*Assignment*:
Carry on the passage about ponophobia, the fear of pain from work, starting right after its last sentence.

*Provided passage*:

----

Most people do not intentionally work themselves to physical collapse, but some fear the potential of pain associated with normal work. When the fear of pain is especially strong the condition is referred to as Ponophobia.
Personal experiences or experiences through a family member or close friend who obtained a painful or debilitating physical injury while on the job may allow the phobic to conclude that hard work equals long-term pain and discomfort. That experience can cause an individual to resist any future occurrence of a similar event.
Media can heighten the fear through programs or commercials that show physical trauma in overworked employees.
An individual with this phobia will struggle with completing strenuous work related activity. It may not be a situation where they are trying simply to get out of work – they may be seeking to avoid the pain they believe is likely in such a scenario.

----

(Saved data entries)
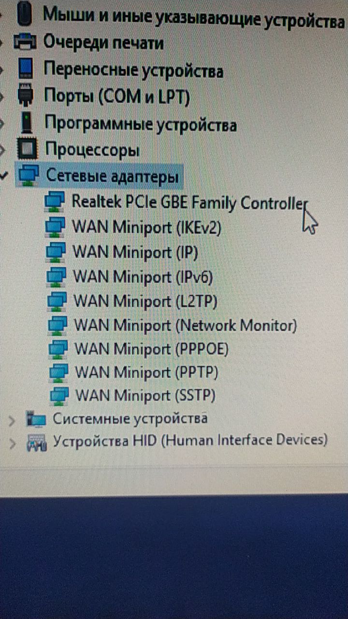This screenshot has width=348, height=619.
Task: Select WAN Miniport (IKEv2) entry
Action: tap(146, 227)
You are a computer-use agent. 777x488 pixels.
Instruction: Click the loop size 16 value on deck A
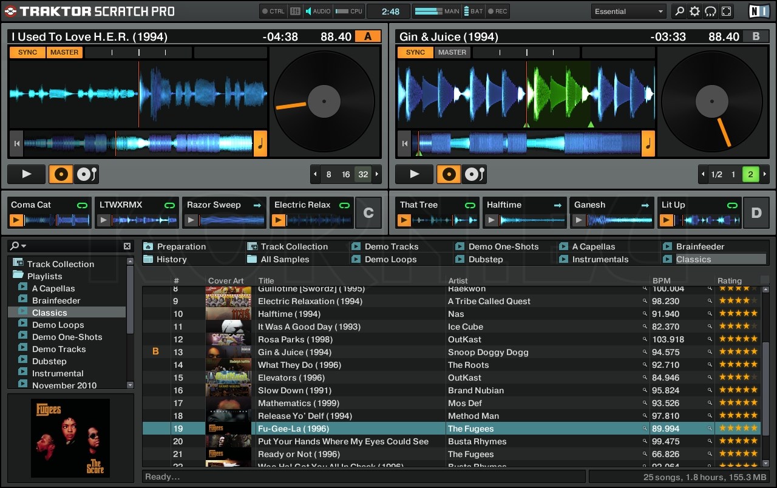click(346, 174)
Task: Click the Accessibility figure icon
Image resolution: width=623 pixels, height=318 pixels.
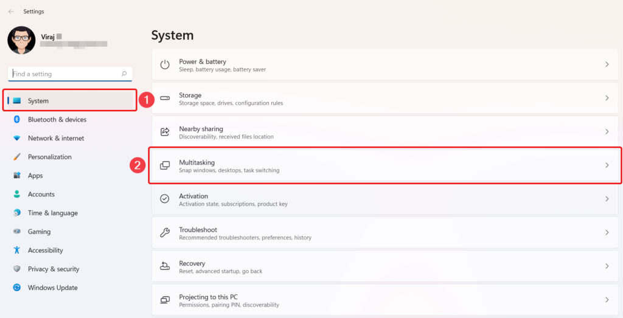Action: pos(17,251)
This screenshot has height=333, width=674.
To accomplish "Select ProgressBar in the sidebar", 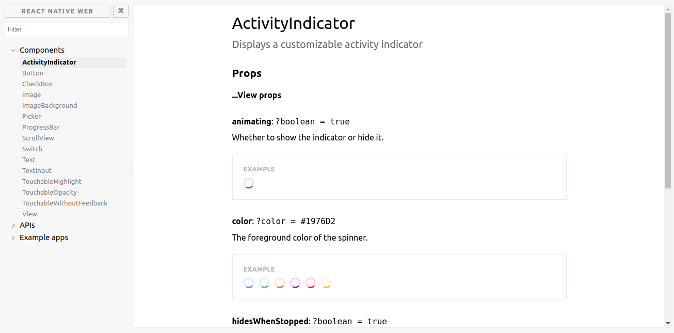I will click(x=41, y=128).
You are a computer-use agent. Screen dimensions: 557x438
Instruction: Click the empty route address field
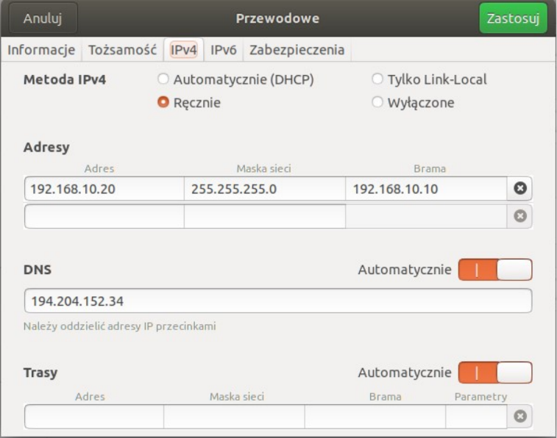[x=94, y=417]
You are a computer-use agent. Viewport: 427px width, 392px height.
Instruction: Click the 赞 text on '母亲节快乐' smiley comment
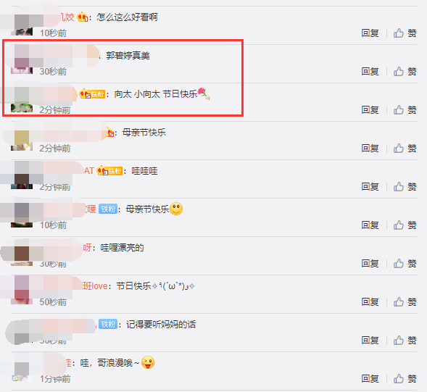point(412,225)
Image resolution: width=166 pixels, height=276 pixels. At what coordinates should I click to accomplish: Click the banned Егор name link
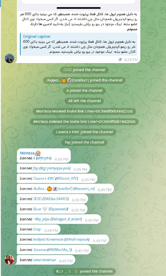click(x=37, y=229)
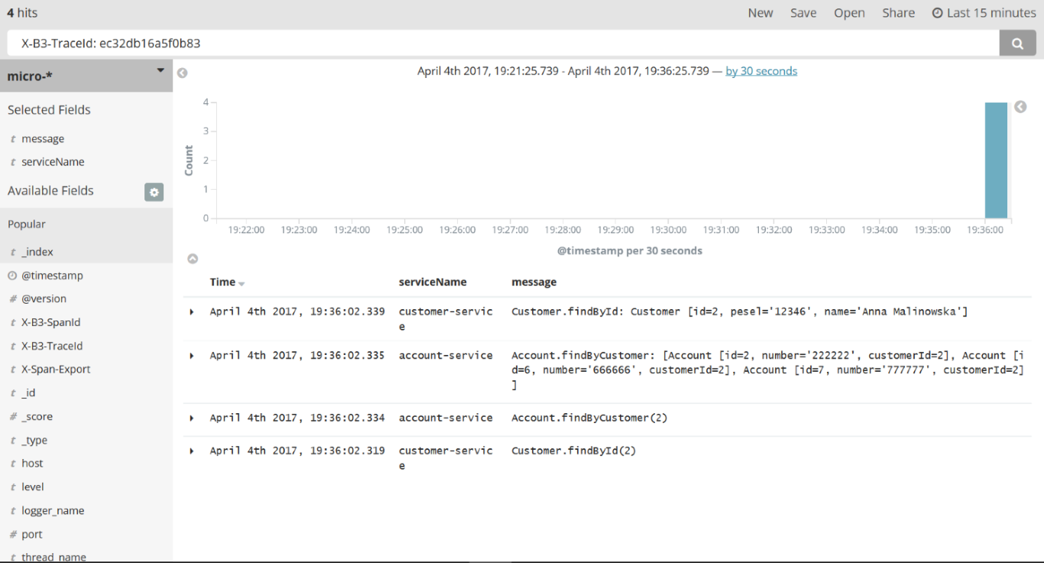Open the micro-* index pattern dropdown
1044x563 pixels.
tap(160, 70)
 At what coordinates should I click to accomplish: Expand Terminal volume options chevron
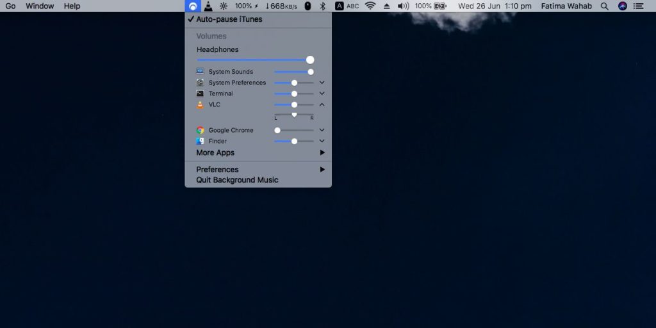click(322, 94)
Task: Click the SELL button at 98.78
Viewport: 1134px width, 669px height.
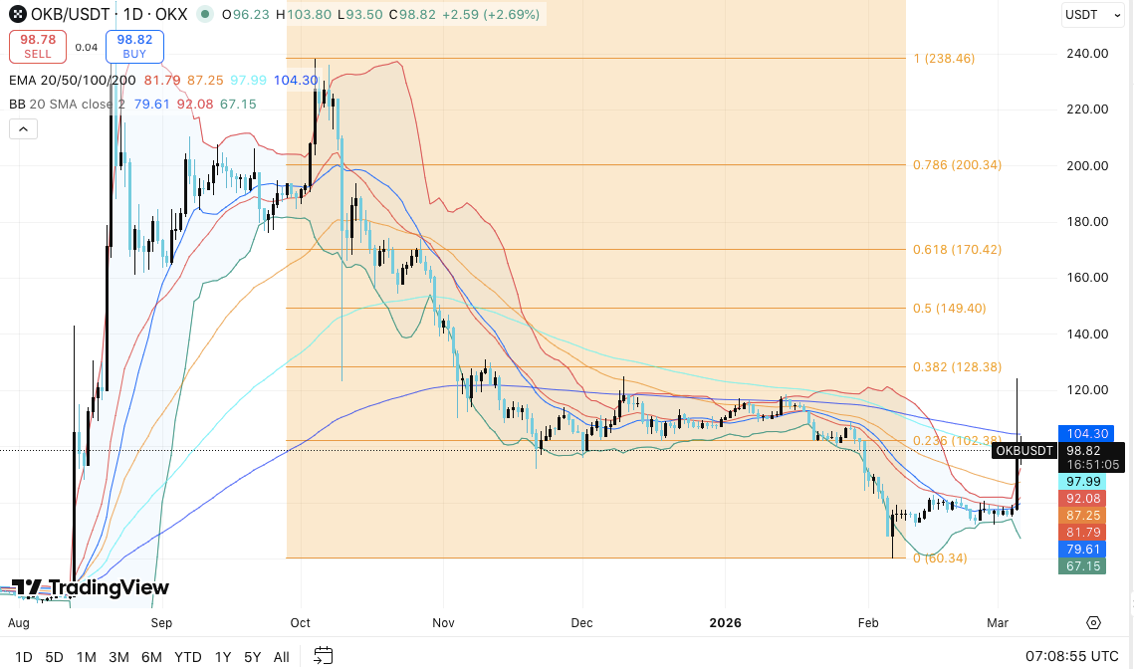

----

*Answer to this problem*:
Other symptoms include an urge to come up with any reason possible to get out of the work requested, panic attack, air hunger, trembling, nausea, dry mouth, crying, feeling faint, elevated heart rate.
This fear can be troublesome because it can diminish employability. It can diminish the value one has had within a company – and in a worse case scenario it could result in job termination.
Learning that a little bit of pain is both normal and sometimes necessary in a work related experience can be a valuable aid in overcoming this fear. A therapist can help discover the origin of the fear and how to logically counter the emotional response to the fear.